…As Ganduje urges Buhari to Sustain border drill policy***
The Minister of Information and Culture, Alhaji Lai Mohammed, says no fewer than six million people, mostly youths are venturing into rice production following the impact of the border closure on rice value chain.
The minister disclosed this on Thursday in Kano when he led a stakeholder in the rice production to the state Governor, Abdullahi Ganduje, even as the Gov. Ganduje begs President Muhammadu Buhari to sustain the Border Drill Policy and assistance to rice farmers for Nigeria to attain food sufficiency.
Mohammed and the Minister of Agriculture and Rural Development, Sabo Nanono, were in Kano on assessment tour of the impact of the border drill on the entire rice production value chain.
“Before the drill, which some people have referred to as border closure, there were 12.2 million rice farmers in Nigeria, according to the Rice Farmers Association of Nigeria (RIFAN).
“The farmers were cultivating rice twice a year. Now, many rice farmers across the country have started three-times-a-year cultivation in order to meet the increasing demand.
“Not only that, at least 6 million people, mostly youths, are now venturing into rice production, meaning that we could hit 18 million rice farmers in no time if the present trend continues,” he said
Mohammed said that Nigeria’s quest to achieve self sufficiency in rice production will be hastened by the increasing activities in the rice production value chain brought about by the border drill.
He added that self sufficiency in rice production would also translate to more jobs for millions of people as well as cheaper and more nutritious rice for all.
“We can now tell you, without mincing words, that the border drill has impacted positively on rice production in the country,” he said.
Mohammed said that some farmers were going beyond rice farming and venturing into buying rice paddies and even packaging and marketing.
He said that young farmers were buying small rice mills and off-taking rice paddies from rice farms.
The Minister noted that before the drill started in August, the existing 34 rice mills and the thousands of rice clusters in the country were practically shutting down, due to the pervasiveness of smuggled foreign rice into the Nigerian market.
“In fact, over 200,000 bags of rice were occupying spaces in the warehouses of virtually every integrated rice miller as at that time, according to the rice millers, whose president, Alhaji Mohammed Abubakar Umza, is also here.
“The story of the small scale rice holders or rice clusters was even worse, since they had to abandon their small scale, but valuable means of livelihood.
“Since the integrated rice millers were already struggling to save their businesses by laying off staff and finding other means to pay off their bank loans with mounting interest rates, buying paddies from rice farmers was almost an impossible task.

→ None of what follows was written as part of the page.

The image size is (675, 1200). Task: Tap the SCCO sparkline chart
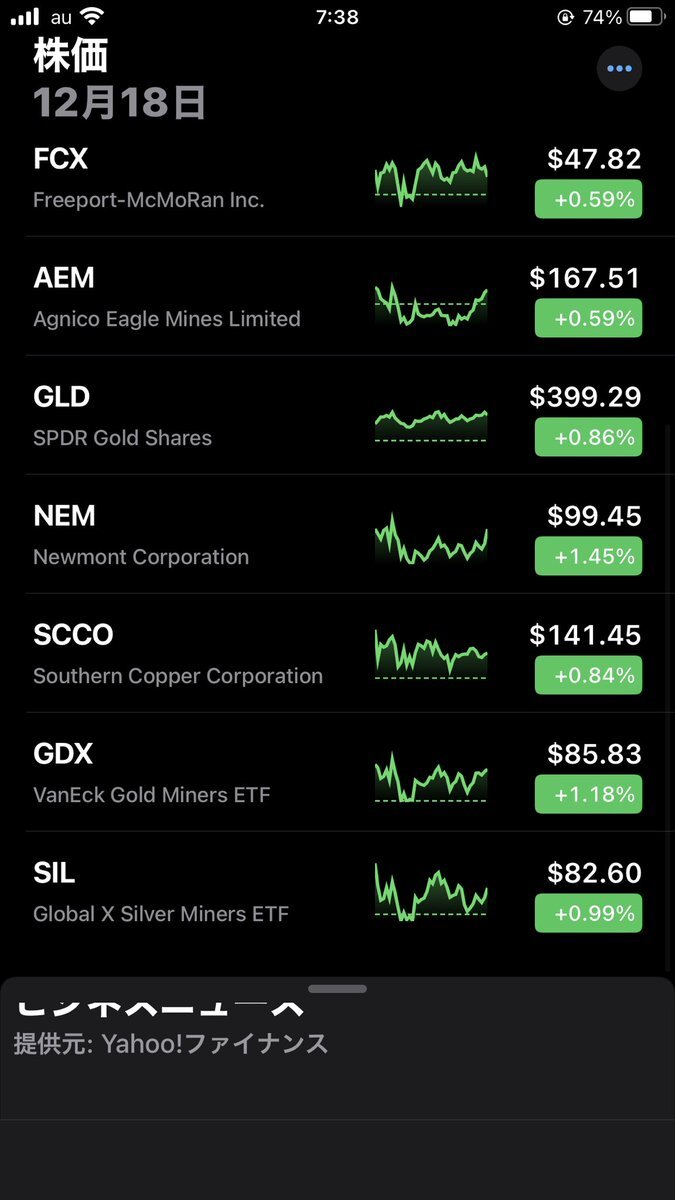tap(431, 655)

“So, farmers practically stopped farming, with a devastating impact on the income of those farmers and their families,” he said.
Mohammed said that the story changed in August when the border drill drastically reduced smuggled rice, thereby giving the entire rice production value chain a new lease of life.

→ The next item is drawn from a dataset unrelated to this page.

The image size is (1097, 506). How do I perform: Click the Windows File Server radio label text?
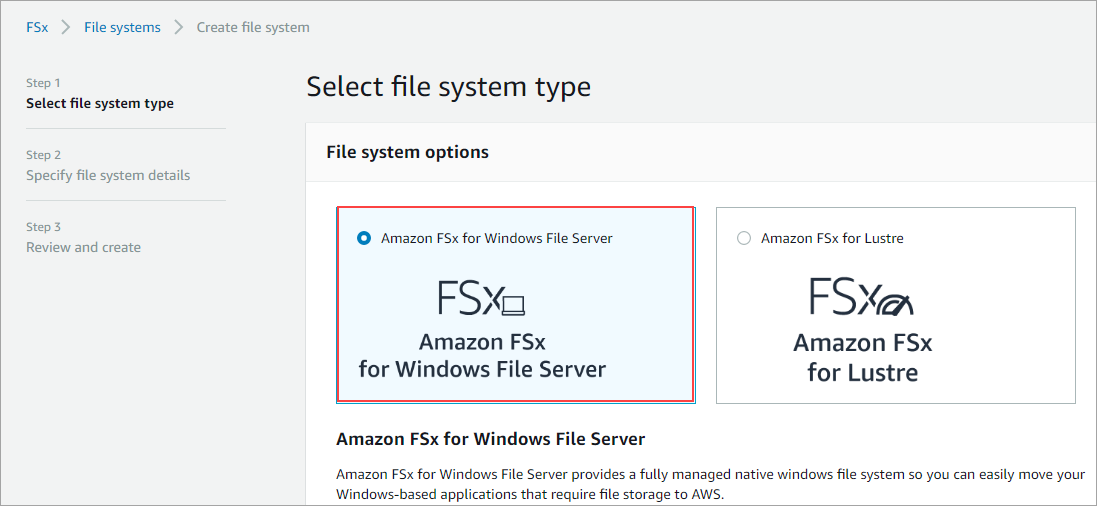(497, 239)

He said within one week of the drill, every integrated rice miller exhausted the milled rice in their warehouses, recalled the staff that were laid off and resumed production.
The minister said all the existing 34 rice mills in the country were now producing at maximum capacity, 24 hours a day.

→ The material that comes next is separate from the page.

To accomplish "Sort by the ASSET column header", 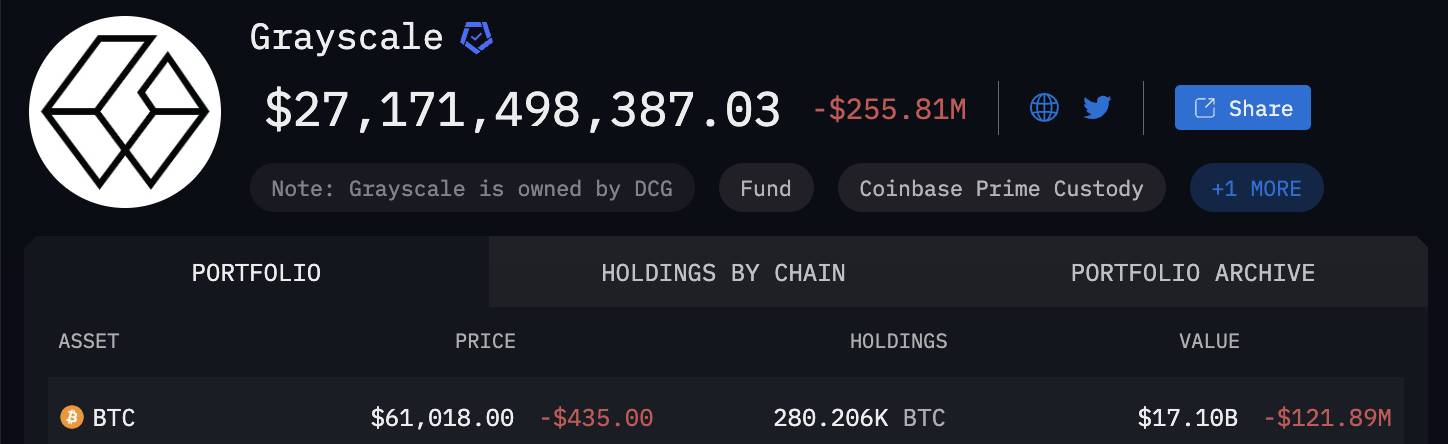I will coord(89,341).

*Currently, the integrated mills now produce about 150,000 bags of rice every day, translating to 35 million bags annually.
“In addition, the 34 mills are expanding rapidly in order to increase capacity and meet the rising demands.
“More mills are also springing up in all parts of the country and the small scale rice clusters in all parts of the country are now back on stream feeding their local communities,” he said.
Mohammed said the team chose Kano to assess the impact of the border drill on the entire rice production value chain, because the state has the highest number of integrated mills in the country.
He said out of the 34 integrated mills in Nigeria, Kano State alone had 11, in addition to 20 rice clusters.
“An estimated 5000 metric tons of finished rice are turned out daily by the 11 integrated mills and 20 clusters in Kano.
“The ratio is 40 per cent from the integrated mills and 60 per cent from the clusters, while mills, combined, employ about 10,000 people.
The team visited four integrated rice mills which are Al-Hamsad Rice, Kura Brothers Rice Mill, Tiamin Rice Ltd and Umza International Farms, in addition to clusters of cottage rice mills in Kura Local Government Area of the state.
Meanwhile, Gov. Abdullahi Ganduje, of Kano State, on Thursday appealed to President Muhammadu Buhari, to sustain the Border Drill Policy and assistance to rice farmers for Nigeria to attain food sufficiency.
Ganduje made the appeal on Thursday in Kano, when the ministers of Information, and Culture, Alhaji Lai Mohammed, Agriculture and Rural Development Sabo Nanono, led stakeholders on rice production value chain, on courtesy visit to him.
The ministers were in Kano on an assessment tour of impact of the border drill on the entire rice production value chain.
The governor said that, though the partial border closure was inflicting some pains on the people, they were however, temporary inconveniences that must be endured for a better future for the country.
“We know that there is a kind of conspiracy on this issue from people calling on the President to re-open the border.
“I believe the policy must continue until we reach the next level,” he said.
The governor commended the president for his political will to take the decision that would positively transform the country and aid its food sufficiency.
“What we are witnessing now on the closure of the border is the kind of political will that we needed many years ago.
“Past administrations could not attain this success because of the influence from few individuals who were benefitting from rice importation.
“With the good will of President Muhammadu Buhari when he came in, he did not mince words when he said it will not be business as usual.
“If we want to feed ourselves, we must go back to the farms; we must produce what we eat.
“What is needed is the right policies and persistence to ensure that the policies are implemented to the latter.